I think I found your list.... Ironically from the wiki page of the last company I started..: http://www.sugarcrm.com/wiki/index.php?title=Overview_of_Full_Text_Stop_Words#Default_Stop_Words_.28for_English.29
2.10.3 Modifying the Default Stoplist The default stoplist is always named CTXSYS.DEFAULT_STOPLIST. You can use the following procedures to modify this stoplist:
• CTX_DDL.ADD_STOPWORD
• CTX_DDL.REMOVE_STOPWORD
• CTX_DDL.ADD_STOPTHEME
• CTX_DDL.ADD_STOPCLASS
When you modify CTXSYS.DEFAULT_STOPLIST with the CTX_DDL package, you must re-create your index for the changes to take effect.
Default stopword list:
a he out up
be more their at
had one will from
it than and is
only when corp not
she also in says
was by ms to
about her over
because most there
has or with
its that are
of which could
some an inc
we can mz
after his s
been mr they
have other would
last the as
on who for
such any into
were co no
all if so
but mrs this
Update - A nice whitepaper from Oracle that includes how full text searching works can be downloaded from: http://www.oracle.com/technology/products/text/pdf/text_techwp.pdf.
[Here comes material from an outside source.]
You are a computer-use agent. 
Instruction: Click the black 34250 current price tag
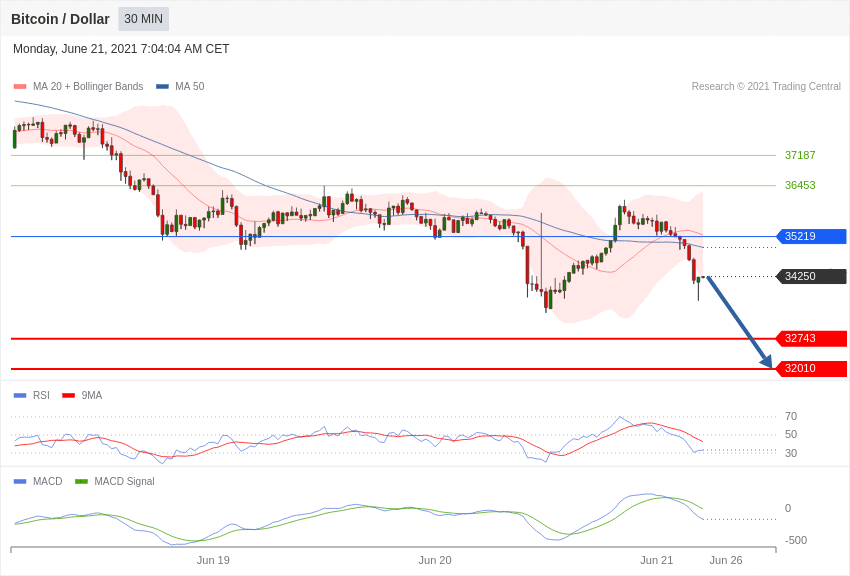(811, 276)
They mention the stopwords and the fact that there is a default list, but don't mention the words themselves.
Keywords reserved:
http://www.toadworld.com/KNOWLEDGE/KnowledgeXpertforOracle/tabid/648/TopicID/SQL15/Default.aspx
click on "Keyword reserved words" on left.
"Only" is in the list.
I am not sure what is going on in your case, but I cannot imaging that Oracle will not support the word only in full text search. In many full text cases, you have to search for one word. Could that be the problem you are encountering?